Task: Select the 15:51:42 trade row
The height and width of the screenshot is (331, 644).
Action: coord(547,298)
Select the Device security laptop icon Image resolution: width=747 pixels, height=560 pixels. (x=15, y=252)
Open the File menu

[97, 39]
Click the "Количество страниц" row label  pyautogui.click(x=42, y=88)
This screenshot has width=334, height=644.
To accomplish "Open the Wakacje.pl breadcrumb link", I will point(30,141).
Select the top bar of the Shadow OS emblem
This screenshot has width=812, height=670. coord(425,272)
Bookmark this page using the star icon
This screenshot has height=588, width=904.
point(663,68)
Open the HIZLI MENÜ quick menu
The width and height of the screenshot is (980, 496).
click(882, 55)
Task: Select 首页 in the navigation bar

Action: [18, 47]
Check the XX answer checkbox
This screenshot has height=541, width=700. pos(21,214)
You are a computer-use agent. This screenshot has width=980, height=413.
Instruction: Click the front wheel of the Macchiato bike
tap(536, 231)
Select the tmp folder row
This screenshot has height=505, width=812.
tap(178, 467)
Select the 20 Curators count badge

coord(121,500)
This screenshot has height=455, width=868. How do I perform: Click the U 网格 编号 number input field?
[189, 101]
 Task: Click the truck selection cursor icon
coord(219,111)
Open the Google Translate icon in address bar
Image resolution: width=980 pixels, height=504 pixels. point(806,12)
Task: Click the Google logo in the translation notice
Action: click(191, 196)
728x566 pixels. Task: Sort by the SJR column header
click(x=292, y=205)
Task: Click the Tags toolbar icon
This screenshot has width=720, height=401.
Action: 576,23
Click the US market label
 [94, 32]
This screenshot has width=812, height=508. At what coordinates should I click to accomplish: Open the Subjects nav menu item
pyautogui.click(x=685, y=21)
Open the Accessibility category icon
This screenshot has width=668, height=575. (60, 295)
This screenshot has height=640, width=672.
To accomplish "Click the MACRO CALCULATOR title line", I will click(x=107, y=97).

• • • • •

**WHAT THE TASK ASKS:** Please copy out every line in the listing that has the string "will".

**RESPONSE TO THIS TASK:**
To accomplish "Open the Wakacje.pl breadcrumb link", I will point(30,141).
To accomplish "Click the MACRO CALCULATOR title line", I will click(x=107, y=97).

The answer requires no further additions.